Assuming you have placed your genomes in 01_input_genomes and your output folder is 07_gspread_pathogens, your command will look like this:
$ gspreadcomp pathogens --genome_dir ./01_input_genomes/ --extension fa -o ./07_gspread_pathogens/ --vf both -t 25Run this command, and once it's completed, you can proceed to inspect the output in the 07_gspread_pathogens folder.
After running the Pathogens Module, you will find the output in the specified output directory. Below is the expected output structure and explanation of each output file.
07_gspread_pathogens/
├── genome_name_1.fa
│ ├── vfdb_genome_name_1.out
│ └── victors_genome_name_1.out
├── genome_name_2.fa
│ ├── vfdb_genome_name_2.out
│ └── victors_genome_name_2.out
├── vfdb_format_gSpread.csv
├── vfdb_headers.txt
├── vfdb_merged.out
├── vfdb_per_genome_unique_count.csv
├── victors_format_gSpread.csv
├── victors_db_headers.txt
├── victors_merged.out
└── victors_per_genome_unique_count.csvThe user can find an example of the expected victors_format_gSpread.csv here. An equivalent output is generated if the user uses the VFDB instead of Victors database.

ACTIONS TO TAKE:
[A] Say whether each statement below agrees with the Pathogens Module text, answering yes or no and quoting the words of the text that decide it. (i) The example command gives fa as the genome file extension. (ii) After the run, the output is placed in the 01_input_genomes folder. (iii) An equivalent output is produced when the VFDB is used instead of the Victors database.
[B] Return the part of the Pathogens Module text starting with "Assuming you have" and going on through "each output file.", copied word for word.
[C] Carry the Pathogens Module text further, starting right after its last sentence.

EXCERPTED DATA:
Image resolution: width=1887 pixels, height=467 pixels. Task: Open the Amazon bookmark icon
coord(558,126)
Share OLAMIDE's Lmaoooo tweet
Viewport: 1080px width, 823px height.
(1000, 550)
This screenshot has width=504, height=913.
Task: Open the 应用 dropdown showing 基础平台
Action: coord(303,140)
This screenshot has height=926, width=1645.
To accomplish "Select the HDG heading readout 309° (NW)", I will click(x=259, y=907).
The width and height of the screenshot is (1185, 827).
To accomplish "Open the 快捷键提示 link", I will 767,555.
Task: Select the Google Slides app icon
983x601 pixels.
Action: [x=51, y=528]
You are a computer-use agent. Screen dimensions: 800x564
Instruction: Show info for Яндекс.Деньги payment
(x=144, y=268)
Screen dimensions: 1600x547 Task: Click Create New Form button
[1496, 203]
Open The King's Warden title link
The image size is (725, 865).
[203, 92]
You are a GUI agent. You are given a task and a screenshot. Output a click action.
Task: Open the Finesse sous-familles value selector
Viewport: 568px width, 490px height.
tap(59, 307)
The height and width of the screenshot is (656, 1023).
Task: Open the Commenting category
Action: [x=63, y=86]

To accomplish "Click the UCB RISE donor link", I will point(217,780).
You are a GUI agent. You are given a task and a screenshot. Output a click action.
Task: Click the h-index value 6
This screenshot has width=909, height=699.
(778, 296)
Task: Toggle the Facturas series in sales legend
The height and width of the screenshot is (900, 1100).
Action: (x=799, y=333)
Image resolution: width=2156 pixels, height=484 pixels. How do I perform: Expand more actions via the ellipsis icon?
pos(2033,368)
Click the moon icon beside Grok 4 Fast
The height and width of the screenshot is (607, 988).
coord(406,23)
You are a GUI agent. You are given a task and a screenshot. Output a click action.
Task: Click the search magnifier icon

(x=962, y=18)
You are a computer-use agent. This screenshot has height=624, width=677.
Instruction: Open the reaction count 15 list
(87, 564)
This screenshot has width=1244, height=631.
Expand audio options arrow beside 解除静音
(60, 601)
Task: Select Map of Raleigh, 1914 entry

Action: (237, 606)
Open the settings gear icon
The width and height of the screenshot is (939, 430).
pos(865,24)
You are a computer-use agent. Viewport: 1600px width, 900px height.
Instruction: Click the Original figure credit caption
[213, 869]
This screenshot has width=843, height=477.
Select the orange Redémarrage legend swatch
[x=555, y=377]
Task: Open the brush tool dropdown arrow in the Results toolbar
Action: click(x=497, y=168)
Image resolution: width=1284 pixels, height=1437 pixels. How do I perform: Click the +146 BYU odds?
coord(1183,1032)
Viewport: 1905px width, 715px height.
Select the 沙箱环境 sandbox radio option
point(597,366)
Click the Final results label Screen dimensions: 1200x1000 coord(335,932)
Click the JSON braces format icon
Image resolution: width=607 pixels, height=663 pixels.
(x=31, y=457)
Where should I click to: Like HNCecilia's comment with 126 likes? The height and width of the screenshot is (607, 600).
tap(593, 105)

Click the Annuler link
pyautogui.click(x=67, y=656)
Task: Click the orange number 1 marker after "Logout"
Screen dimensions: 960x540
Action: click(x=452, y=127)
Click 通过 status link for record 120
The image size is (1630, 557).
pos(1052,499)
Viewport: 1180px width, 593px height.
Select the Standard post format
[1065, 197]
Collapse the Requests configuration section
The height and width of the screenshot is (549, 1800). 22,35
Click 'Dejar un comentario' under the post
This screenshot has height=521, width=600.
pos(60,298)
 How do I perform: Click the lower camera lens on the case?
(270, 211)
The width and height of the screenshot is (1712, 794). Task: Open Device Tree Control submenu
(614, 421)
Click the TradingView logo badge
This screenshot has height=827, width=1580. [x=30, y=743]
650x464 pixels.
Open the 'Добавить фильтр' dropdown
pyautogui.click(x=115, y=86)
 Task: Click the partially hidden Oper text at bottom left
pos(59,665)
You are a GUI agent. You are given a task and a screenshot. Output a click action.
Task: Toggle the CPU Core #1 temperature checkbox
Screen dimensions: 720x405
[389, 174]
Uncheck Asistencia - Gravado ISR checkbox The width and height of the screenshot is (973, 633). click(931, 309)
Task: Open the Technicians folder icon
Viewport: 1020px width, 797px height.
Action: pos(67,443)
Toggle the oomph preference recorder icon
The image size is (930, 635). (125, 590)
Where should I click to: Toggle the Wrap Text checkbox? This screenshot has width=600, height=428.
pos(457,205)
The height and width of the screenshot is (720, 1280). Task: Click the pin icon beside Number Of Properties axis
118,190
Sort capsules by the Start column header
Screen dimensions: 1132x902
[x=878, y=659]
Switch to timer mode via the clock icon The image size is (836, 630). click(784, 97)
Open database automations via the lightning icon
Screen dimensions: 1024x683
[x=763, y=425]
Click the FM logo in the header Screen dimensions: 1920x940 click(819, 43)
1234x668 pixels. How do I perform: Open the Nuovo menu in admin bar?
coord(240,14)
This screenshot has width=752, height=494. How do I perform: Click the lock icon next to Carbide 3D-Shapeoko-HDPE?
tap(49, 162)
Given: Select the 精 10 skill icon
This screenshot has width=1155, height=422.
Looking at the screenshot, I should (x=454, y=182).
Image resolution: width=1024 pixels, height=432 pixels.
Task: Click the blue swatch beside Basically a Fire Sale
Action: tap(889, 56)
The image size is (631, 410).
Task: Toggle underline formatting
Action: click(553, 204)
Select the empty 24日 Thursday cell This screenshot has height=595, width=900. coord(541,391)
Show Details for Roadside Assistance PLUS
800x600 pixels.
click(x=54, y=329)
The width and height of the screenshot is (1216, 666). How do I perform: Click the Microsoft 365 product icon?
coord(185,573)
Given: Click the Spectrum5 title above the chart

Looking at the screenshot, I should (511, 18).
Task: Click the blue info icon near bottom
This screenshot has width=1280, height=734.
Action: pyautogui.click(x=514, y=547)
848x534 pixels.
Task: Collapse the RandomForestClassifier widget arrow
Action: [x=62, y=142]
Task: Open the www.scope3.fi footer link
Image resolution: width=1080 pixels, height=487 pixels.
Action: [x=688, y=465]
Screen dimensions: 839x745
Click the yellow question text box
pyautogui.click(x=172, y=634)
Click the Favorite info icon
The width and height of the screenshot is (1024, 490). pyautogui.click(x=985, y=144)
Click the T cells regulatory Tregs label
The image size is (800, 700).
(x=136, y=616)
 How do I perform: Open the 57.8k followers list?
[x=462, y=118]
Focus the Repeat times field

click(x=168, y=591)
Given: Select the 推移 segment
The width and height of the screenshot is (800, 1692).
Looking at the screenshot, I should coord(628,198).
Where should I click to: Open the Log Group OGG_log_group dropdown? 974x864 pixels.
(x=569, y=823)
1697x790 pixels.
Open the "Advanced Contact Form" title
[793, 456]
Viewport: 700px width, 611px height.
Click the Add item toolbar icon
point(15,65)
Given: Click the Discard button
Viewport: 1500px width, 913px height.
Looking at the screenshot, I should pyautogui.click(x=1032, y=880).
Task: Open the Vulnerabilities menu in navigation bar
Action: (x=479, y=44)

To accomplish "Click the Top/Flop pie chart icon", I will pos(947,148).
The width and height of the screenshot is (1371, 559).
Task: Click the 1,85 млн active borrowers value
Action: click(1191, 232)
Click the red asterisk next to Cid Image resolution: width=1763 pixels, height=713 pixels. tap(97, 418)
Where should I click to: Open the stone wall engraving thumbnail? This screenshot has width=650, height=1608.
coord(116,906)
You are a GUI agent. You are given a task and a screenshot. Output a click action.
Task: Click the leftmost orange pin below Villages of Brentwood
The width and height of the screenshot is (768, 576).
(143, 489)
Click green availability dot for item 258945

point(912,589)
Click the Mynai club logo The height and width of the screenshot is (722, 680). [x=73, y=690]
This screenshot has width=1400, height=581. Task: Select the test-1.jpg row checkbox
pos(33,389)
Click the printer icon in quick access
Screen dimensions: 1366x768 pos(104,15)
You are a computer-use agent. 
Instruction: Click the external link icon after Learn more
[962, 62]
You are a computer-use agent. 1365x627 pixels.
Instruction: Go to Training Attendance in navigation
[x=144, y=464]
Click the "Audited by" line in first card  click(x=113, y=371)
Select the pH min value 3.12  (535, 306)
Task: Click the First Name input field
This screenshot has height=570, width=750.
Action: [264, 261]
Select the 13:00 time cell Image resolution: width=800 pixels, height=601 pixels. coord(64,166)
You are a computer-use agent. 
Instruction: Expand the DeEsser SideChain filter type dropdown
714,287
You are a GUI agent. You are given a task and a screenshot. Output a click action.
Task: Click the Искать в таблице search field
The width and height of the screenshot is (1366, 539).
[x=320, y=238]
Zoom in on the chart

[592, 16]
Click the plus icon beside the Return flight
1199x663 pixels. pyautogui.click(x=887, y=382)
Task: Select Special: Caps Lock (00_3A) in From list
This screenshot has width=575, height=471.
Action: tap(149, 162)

RESPONSES BY ITEM NUMBER:
[A]
(i) Yes: "--extension fa"
(ii) No: "you will find the output in the specified output directory"
(iii) Yes: "An equivalent output is generated if the user uses the VFDB instead of Victors database."

[B]
Assuming you have placed your genomes in 01_input_genomes and your output folder is 07_gspread_pathogens, your command will look like this:
$ gspreadcomp pathogens --genome_dir ./01_input_genomes/ --extension fa -o ./07_gspread_pathogens/ --vf both -t 25Run this command, and once it's completed, you can proceed to inspect the output in the 07_gspread_pathogens folder.
After running the Pathogens Module, you will find the output in the specified output directory. Below is the expected output structure and explanation of each output file.

[C]
- vfdb_format_gSpread.csv & victors_format_gSpread.csv: These are the format-ready main output files containing formatted virulence factors results per genome. They're ready for integration into subsequent
gSpreadCompmodules. - vfdb_headers.txt & victors_db_headers.txt: These files contain the headers for the VFDB and Victors databases respectively.
- vfdb_merged.out & victors_merged.out: These files contain the merged results of the alignments against the VFDB and Victors databases, respectively.
- vfdb_per_genome_unique_count.csv & victors_per_genome_unique_count.csv: These files contain the count of unique virulence factors per genome for the VFDB and Victors databases respectively.
The vfdb_format_gSpread.csv.csv and victors_format_gSpread.csv.csv files contain virulence factors results for each genome in a format that is ready for integration into subsequent gSpreadComp modules. These files are crucial for downstream analysis and should be retained.
Tip
If the user wants to generate custom, quality, taxonomy, gene annotation, plasmid identification, or Virulence Factors annotation files outside gSpreadComp, it is important to maintain the table formatting.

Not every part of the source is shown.